▶ _What you will do_: Output these lines as a numbered list, skipping blank lines and omitting the pictures.

▶ _Records for this task_:
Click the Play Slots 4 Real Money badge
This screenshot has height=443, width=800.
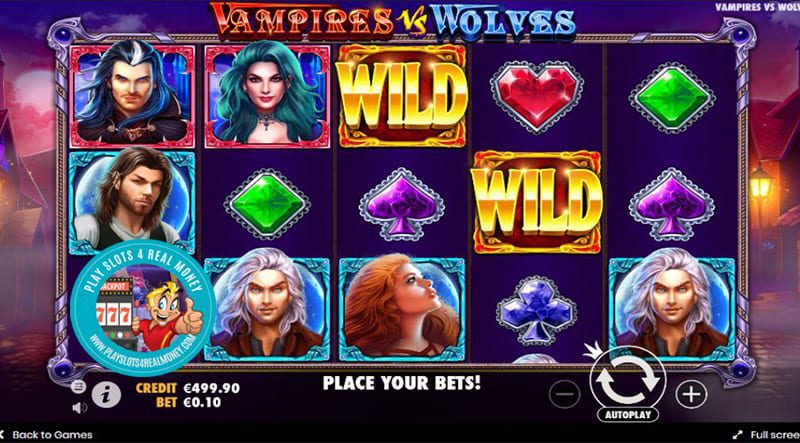coord(142,306)
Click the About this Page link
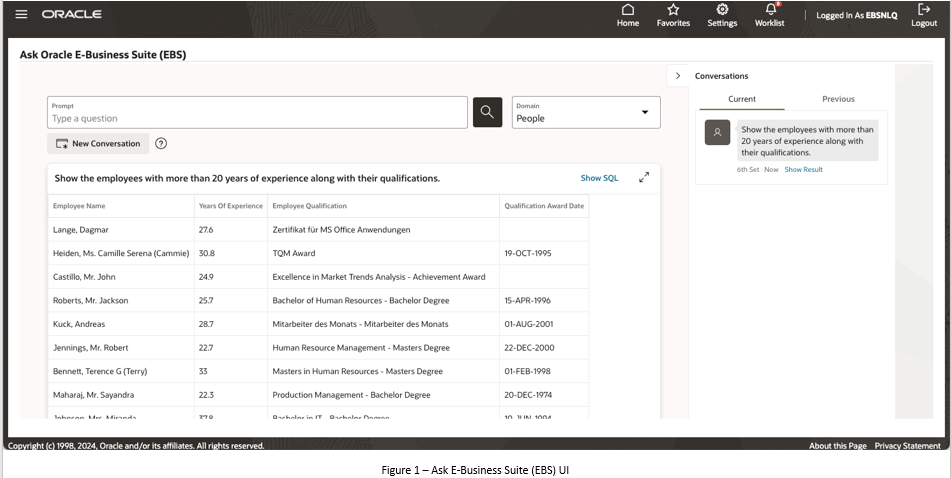 pyautogui.click(x=837, y=446)
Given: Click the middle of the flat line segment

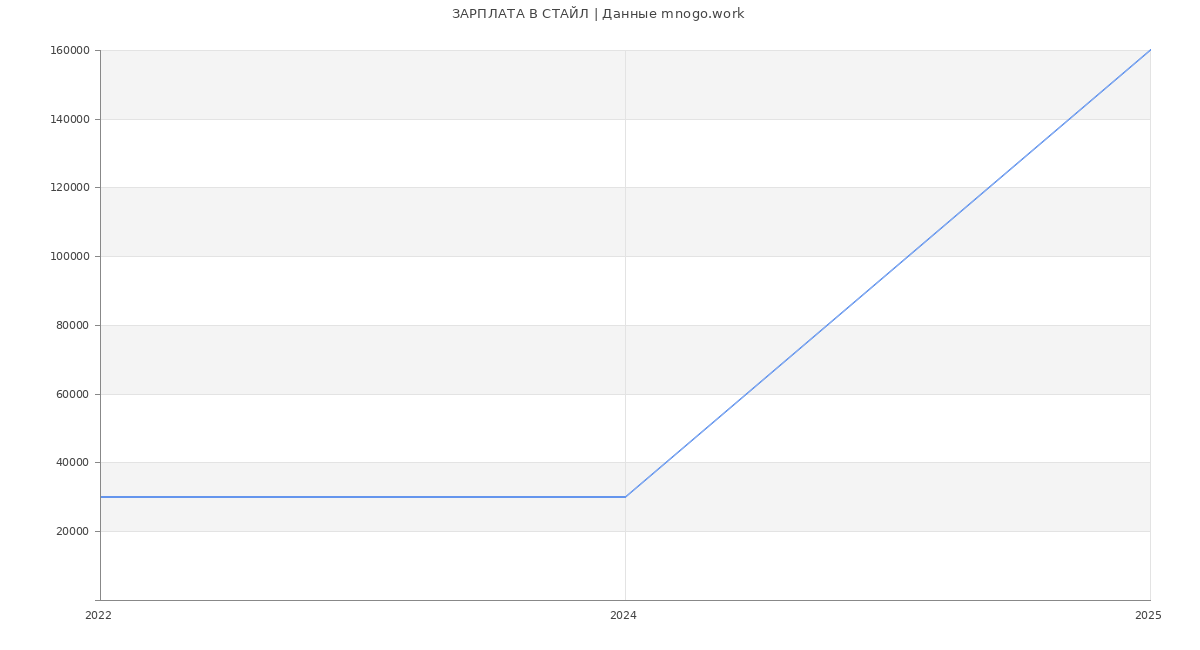Looking at the screenshot, I should tap(363, 497).
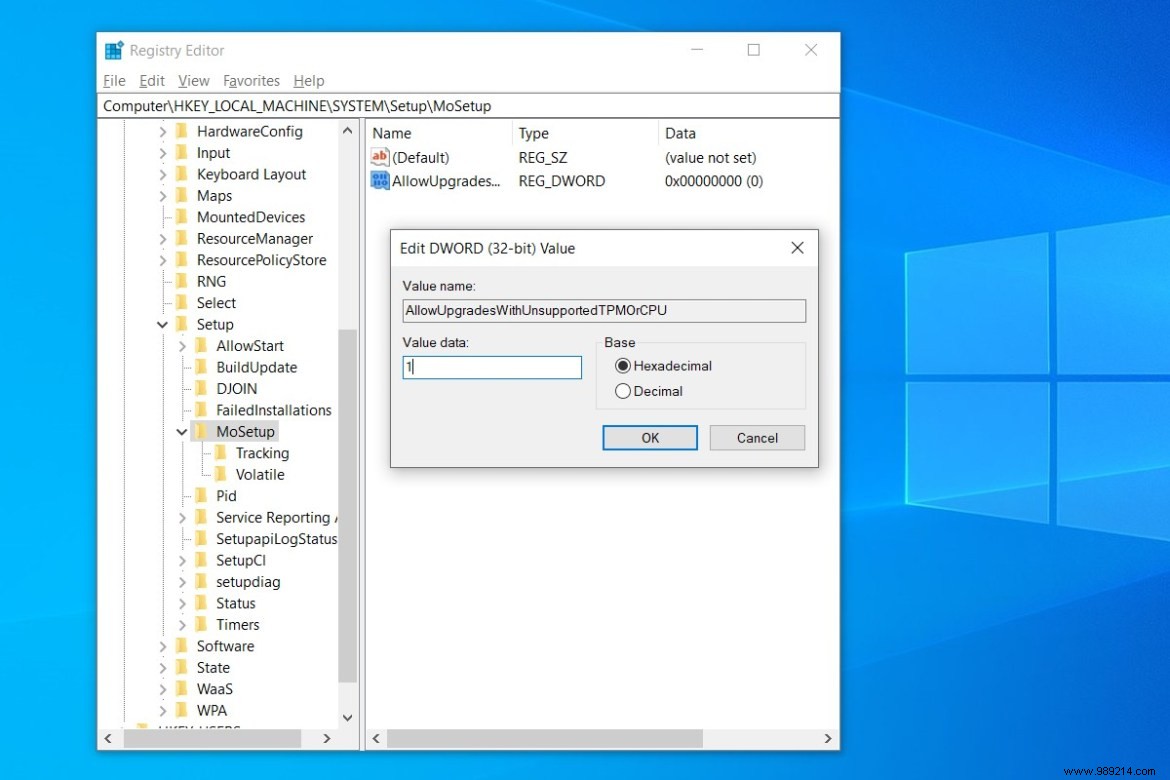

▶ _Complete output_:
1. Click the Play Slots 4 Real Money badge
2. This screenshot has height=443, width=800.
3. coord(142,306)
4. Click the About this Page link
5.  pyautogui.click(x=837, y=446)
6. Given: Click the middle of the flat line segment
7. Looking at the screenshot, I should tap(363, 497).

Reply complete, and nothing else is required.